LR : Existe-t-il des raisons structurelles et sociétales au phénomène ?

TB : Notre étude s’est surtout attardée aux variables de type familial. Ce qu’on a observé, c’est qu’il y a certains styles parentaux qui vont intensifier le syndrome de l’imposteur, comme les parents surprotecteurs. Ces derniers ont tendance à avoir des attentes élevées et à faire une partie du travail à la place de leurs enfants pour s’assurer qu’ils.elles puissent atteindre leurs objectifs.

Ces parents très exigeants ont aussi tendance à réagir de façon très différenciée aux réussites et aux échecs. Quand ils échouent, les enfants nous disent qu’ils.elles ont l’impression que leurs parents les aiment moins parce qu’ils n’ont pas su atteindre les résultats qu’ils attendaient d’eux. Ces enfants finissent par devenir inauthentiques parce qu’ils.elles essaient de moduler leurs comportements en fonction des attentes de leurs parents, en allant jusqu’à rejeter des parties d’eux.elles-mêmes qu’ils.elles considèrent comme n’étant pas conformes aux attentes parentales. Ils.elles en viennent donc à faire de l’introjection par rapport aux attentes des parents et à avoir l’impression de présenter un faux soi, c’est-à-dire une image qu’ils.elles doivent projeter pour garantir l’affection et le soutien de leurs parents.

LR : Existe-t-il des avantages au syndrome de l’imposteur ? Si tel n’est pas le cas, comment en finir avec ce dernier ?
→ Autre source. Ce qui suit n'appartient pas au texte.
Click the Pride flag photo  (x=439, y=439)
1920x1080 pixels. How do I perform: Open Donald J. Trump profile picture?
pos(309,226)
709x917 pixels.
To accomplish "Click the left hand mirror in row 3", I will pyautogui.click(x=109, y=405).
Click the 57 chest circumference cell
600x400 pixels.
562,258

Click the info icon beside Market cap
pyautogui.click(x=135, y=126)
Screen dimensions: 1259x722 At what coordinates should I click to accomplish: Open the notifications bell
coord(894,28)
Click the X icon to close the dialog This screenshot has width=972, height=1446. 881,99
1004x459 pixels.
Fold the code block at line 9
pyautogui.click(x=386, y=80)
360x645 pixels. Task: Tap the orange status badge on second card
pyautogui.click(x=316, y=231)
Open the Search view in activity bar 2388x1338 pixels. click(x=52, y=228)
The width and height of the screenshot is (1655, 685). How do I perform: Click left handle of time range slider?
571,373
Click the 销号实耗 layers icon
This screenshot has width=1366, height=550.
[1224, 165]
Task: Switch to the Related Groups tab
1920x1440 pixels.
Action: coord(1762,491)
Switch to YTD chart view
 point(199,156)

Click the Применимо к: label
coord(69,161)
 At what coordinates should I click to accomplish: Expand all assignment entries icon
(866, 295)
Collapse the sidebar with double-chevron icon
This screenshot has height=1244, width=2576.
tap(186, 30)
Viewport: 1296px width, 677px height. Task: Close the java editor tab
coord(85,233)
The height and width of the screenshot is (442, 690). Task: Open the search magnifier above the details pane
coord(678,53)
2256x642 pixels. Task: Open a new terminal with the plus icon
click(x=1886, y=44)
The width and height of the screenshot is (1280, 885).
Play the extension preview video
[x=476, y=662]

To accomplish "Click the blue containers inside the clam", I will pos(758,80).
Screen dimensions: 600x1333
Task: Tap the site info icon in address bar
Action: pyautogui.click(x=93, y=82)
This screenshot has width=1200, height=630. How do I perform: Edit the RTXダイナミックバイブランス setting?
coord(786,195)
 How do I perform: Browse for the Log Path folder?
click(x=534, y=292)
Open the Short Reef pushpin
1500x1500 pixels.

TB : Certaines personnes arrivent à vivre harmonieusement avec ce sentiment à condition d’en être conscientes et d’essayer de vivre des expériences qui viendront infirmer leur sentiment d’imposteur, comme des occasions de promotion au travail. Une manière de prévenir le syndrome de l’imposteur est d’amener les parents à faire attention à la manière qu’ils ont d’agir envers leurs enfants. Même si les paroles et les actions des parents partent d’une bonne volonté et de l’amour qu’ils ont pour leurs enfants, ils.elles ont leur propre interprétation des actions parentales. Lorsque les rétroactions positives ou négatives d’un parent sont toujours associées à une situation particulière, l’enfant enregistre ce qu’il faut faire et ce qu’il faut éviter, c’est-à-dire les attentes qu’il lit dans le regard d’autrui. Il s’agit d’un mécanisme de connaissance de soi, mais qui peut malheureusement aboutir à des conclusions erronées. C’est un processus compliqué que d’apprendre à s’évaluer correctement.